Re: [PATCH v2 1/1] cgroup: make per-cgroup pressure stall tracking configurable
From: Suren Baghdasaryan
Date: Tue May 18 2021 - 14:23:21 EST
On Tue, May 18, 2021 at 11:08 AM Shakeel Butt <shakeelb@xxxxxxxxxx> wrote:
> On Mon, May 17, 2021 at 7:02 PM Suren Baghdasaryan <surenb@xxxxxxxxxx> wrote:
> > PSI accounts stalls for each cgroup separately and aggregates it at each
> > level of the hierarchy. This causes additional overhead with psi_avgs_work
> > being called for each cgroup in the hierarchy. psi_avgs_work has been
> > highly optimized, however on systems with large number of cgroups the
> > overhead becomes noticeable.
> > Systems which use PSI only at the system level could avoid this overhead
> > if PSI can be configured to skip per-cgroup stall accounting.
> > Add "cgroup_disable=pressure" kernel command-line option to allow
> > requesting system-wide only pressure stall accounting. When set, it
> > keeps system-wide accounting under /proc/pressure/ but skips accounting
> > for individual cgroups and does not expose PSI nodes in cgroup hierarchy.
> > Signed-off-by: Suren Baghdasaryan <surenb@xxxxxxxxxx>
> I am assuming that this is for Android and at the moment Android is
> only interested in system level pressure.
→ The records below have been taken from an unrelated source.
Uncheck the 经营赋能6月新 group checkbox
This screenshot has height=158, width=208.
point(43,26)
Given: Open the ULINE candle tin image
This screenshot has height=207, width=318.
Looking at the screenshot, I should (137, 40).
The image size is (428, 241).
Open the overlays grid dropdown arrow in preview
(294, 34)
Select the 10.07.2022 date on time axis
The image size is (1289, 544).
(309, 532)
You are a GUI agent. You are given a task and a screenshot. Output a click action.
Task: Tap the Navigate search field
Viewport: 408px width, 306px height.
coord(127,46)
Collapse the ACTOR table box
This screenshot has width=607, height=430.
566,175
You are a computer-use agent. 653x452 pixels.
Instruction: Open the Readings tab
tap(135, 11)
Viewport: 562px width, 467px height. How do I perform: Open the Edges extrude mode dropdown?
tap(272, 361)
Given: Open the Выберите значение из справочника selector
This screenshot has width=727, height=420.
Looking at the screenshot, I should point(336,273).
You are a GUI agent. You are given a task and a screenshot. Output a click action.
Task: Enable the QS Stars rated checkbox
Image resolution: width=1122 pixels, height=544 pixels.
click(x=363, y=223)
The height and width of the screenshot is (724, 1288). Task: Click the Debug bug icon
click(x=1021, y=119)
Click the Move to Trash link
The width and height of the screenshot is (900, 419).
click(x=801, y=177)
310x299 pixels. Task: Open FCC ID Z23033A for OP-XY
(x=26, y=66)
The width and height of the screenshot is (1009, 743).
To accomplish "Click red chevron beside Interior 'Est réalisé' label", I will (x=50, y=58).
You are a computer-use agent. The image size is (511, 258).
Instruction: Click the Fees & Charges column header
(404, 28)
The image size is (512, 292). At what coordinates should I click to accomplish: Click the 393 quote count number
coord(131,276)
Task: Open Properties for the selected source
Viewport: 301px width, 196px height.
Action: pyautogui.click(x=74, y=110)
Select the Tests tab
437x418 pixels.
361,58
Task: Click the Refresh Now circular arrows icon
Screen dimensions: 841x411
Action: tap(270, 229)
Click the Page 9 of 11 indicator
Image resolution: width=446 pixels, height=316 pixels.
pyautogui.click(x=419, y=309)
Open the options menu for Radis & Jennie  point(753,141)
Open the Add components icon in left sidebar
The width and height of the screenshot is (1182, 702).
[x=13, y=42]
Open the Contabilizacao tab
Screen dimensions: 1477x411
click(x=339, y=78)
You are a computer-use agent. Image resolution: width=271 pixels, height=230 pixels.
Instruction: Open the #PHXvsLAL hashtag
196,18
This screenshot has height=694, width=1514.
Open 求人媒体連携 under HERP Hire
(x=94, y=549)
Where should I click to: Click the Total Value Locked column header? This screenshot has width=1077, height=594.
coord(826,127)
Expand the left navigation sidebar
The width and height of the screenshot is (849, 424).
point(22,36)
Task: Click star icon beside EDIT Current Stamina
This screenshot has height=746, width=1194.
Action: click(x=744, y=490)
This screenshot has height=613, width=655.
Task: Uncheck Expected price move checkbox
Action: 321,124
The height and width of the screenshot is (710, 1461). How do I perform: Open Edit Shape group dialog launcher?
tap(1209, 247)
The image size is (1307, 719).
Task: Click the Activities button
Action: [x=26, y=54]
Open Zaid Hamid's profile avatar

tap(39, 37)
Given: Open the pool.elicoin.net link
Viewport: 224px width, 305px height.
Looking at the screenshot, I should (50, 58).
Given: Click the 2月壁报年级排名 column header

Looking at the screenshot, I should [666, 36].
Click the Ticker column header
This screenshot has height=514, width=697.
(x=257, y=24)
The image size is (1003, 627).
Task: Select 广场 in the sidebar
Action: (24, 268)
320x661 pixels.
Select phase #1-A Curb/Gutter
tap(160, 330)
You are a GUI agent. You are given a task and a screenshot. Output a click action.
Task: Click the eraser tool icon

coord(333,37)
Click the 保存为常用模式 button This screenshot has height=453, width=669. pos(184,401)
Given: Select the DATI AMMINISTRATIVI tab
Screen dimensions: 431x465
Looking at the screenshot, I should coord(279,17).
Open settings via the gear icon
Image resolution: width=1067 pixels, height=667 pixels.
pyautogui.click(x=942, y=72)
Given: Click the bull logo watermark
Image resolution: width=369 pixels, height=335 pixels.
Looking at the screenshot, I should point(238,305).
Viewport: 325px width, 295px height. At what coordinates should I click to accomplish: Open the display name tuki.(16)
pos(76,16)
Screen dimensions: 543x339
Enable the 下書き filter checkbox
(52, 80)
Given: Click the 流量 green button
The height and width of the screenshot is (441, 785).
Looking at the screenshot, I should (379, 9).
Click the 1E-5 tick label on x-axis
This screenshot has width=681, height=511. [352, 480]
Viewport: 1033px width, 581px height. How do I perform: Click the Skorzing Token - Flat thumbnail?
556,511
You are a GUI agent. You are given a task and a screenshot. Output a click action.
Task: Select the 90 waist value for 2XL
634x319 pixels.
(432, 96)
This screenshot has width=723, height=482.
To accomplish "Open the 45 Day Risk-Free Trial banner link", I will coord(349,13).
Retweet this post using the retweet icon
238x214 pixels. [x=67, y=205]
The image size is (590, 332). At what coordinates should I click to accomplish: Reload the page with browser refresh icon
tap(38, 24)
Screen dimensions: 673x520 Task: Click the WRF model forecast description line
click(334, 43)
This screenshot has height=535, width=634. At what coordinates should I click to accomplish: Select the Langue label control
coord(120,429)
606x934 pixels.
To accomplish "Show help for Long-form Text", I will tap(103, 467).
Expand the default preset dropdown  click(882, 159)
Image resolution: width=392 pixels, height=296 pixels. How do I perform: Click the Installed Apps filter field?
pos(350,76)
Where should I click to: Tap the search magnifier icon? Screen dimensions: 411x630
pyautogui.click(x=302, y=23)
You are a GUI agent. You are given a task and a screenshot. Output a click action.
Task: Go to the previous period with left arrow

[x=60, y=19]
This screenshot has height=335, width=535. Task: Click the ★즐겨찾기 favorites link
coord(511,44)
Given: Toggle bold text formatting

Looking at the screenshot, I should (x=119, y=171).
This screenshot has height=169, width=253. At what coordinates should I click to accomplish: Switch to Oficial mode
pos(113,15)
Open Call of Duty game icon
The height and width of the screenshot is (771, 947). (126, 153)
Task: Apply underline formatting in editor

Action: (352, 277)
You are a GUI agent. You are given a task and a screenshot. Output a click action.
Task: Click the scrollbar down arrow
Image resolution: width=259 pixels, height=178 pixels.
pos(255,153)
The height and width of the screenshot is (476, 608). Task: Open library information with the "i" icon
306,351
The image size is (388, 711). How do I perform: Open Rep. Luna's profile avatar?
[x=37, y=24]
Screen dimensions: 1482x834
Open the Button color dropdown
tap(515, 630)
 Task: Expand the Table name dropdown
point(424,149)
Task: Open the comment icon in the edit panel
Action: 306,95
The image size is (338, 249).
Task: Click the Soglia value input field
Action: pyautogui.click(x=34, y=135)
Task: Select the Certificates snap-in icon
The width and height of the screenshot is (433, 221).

I am wondering if there is
> any plan for Android to have cgroup hierarchies with explicit limits
> in future?
Correct and yes, we would like to use memcgs to limit memory in the
future, however we do not plan on using per-cgroup psi so far.
> If yes, then I think we should follow up (this patch is fine
> independently) with making this feature more general by explicitly
> enabling psi for each cgroup level similar to how we enable
> controllers through cgroup.subtree_control.
> Something like:
> $ echo "+psi" > cgroup.subtree_control
> This definitely would be helpful for server use cases where jobs do
> sub-containers but might not be interested in psi but the admin is
> interested in the top level job's psi.
Haven't thought about it before but that makes sense to me.